The debate between antifreeze and blowing will never be 100% agreed on. Basically, it boils down to what you feel most comfortable with.
Some folks don't like the antifreeze method because of the work it takes to flush the lines once weather breaks. This is true to a degree. But personally, I've never found it that much of a challenge. All you do is hook up a garden hose and just run water through everything. If the water heater is by-passed and no antifreeze was ever put in the fresh water tank, flushing lines takes about 5 minutes.
I have an ice maker in my refrigerator and we have a Splendid washer and dryer. I have learned how to use the antifreeze to winterize both.

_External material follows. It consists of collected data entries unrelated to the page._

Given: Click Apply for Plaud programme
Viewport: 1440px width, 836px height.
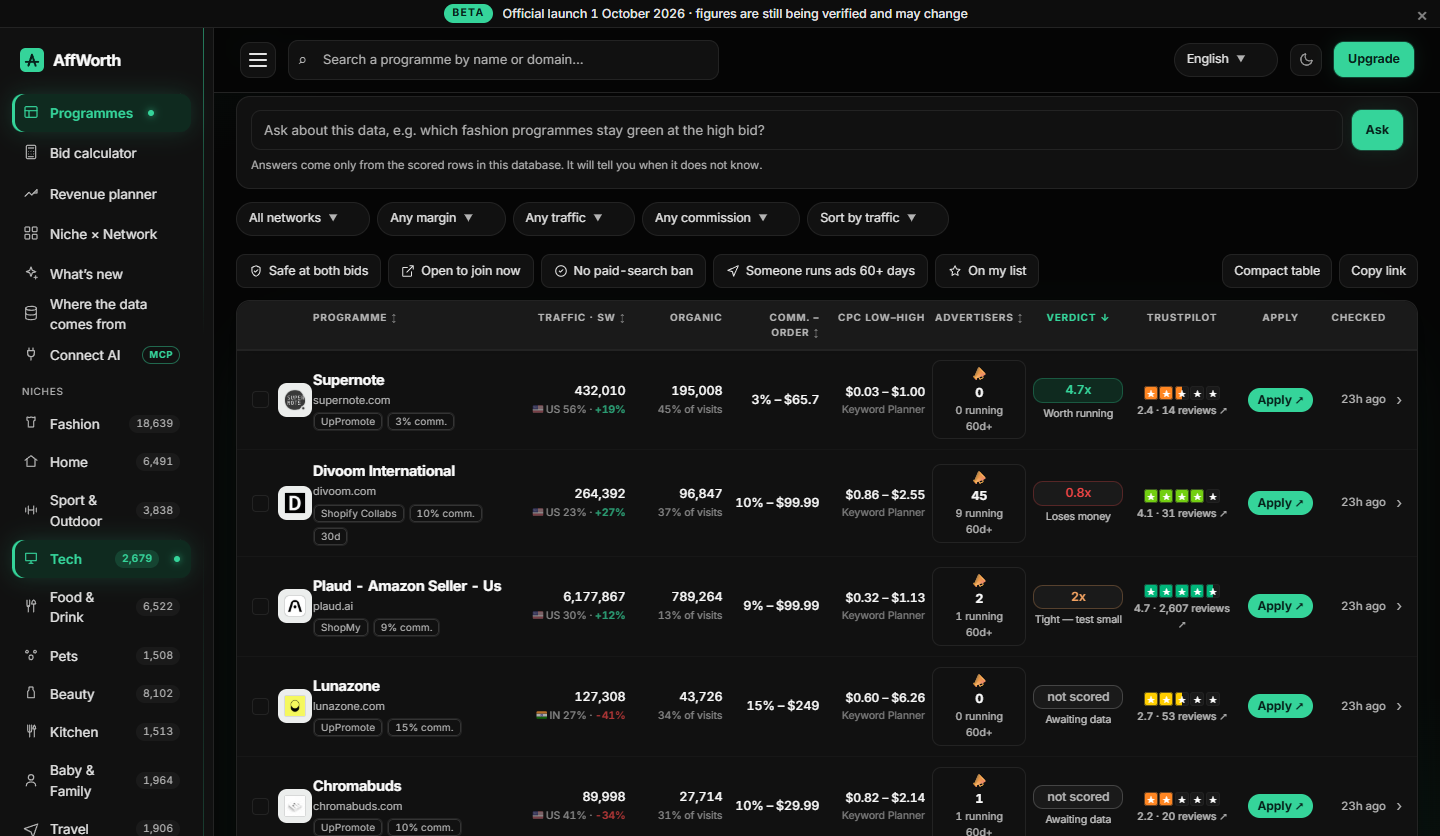Looking at the screenshot, I should (x=1280, y=606).

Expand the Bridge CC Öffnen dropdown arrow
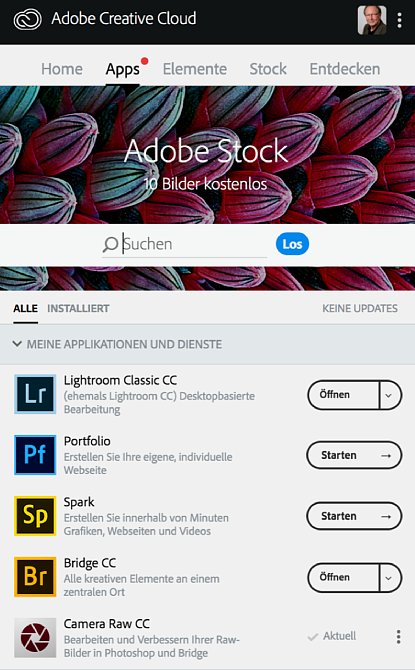(389, 578)
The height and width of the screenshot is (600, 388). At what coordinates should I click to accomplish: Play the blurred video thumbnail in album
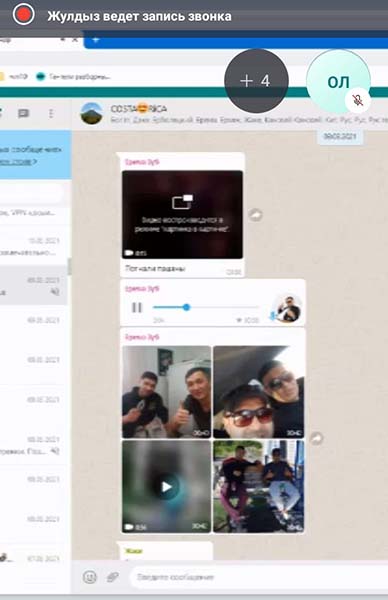pos(166,487)
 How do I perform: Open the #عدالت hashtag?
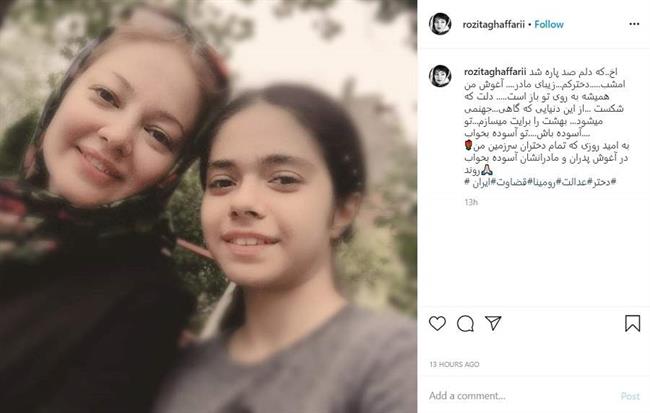click(x=577, y=182)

Blowing air through them just does not cut it.
Unwinterizing (flushing the RV antifreeze from the washing machine and the ice maker is a little more tedious and time consuming than anything else. But I also know the RV antifreeze protects everything. Moving motors and pumps in a washing machine, ice maker, and water pump ... well, I'm not leaving that to chance with air only. I want the water completely displaced with antifreeze.
After displacing the water with antifreeze, I then BLOW the lines.
As far as the P-traps (under the bathroom sink and under the kitchen sink, I take them off and dump them out and leave them off until weather breaks. I put a plastic bag over the open pipe to keep smells from coming up. Removing them and dumping the water in them is absolutely the best way to protect them.
The bathtub, and the washing machine do not have p-traps. They have those hype valve things. Whatever antifreeze comes out of the shower faucets and the washing machine is enough to displace any water (which should be none) in those contraptions.
My suggestion if you want to do it right:
Bypass the water heater. Then:
First, Run the pink antifreeze through everything. Second, Blow out the antifreeze. Third, remove the P-traps.
Come Spring, replace the p-traps, hook up to city water with a garden hose, turn on the water and just let everything run for about 5 or 10 minutes (unless you have an ice maker or a washing machine, then you have to take some extra steps). Now do your Spring water line sanitization and you are good to go.
Because we travel between the Northern states and the Southern state from December to March several years now, it is not uncommon for us to winterize and unwinterize 3 to 5 times during those months, as we travel in and out of the freeze zone states. Running the pink antifreeze is no big deal. It's not a difficult task. And it does offer the most satisfying peace of mind.